Negativity can be brought on in several ways from the people we spend the most time with: pessimism, resentment, anger, hostility, regret. We can’t avoid negativity all the time, but keep in mind that there are probably people in your life who always have a dark cloud hovering directly overhead wherever they go:
• The naysayer who craps all over your goals and ideas.
• The bitter friend or relative that just can’t be cheered up, regardless of your tireless efforts.
• Mr. or Mrs. Angry, who’s always blaming their circumstances for their failures, unhappiness and poor health.
• The smart-alec who just loves to toss insults and mean-spirited comments at everyone they can, every chance they get.

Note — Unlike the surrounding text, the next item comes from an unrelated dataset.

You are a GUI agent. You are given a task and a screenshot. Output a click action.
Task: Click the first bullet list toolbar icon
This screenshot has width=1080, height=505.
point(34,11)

Do you know any of these types of negative people?
Do you consider them a friend or someone who simply cannot be eliminated from your life?
These people drag down your goodwill and cheer. They can also impact the level of success you achieve in life. Last, negative people cause negative thoughts, which cause stress and lead to bad physical and mental health (source).
Get rid of the “Negative Nancy’s” and “Grumpy Gus’s” in your life and your health will improve overnight!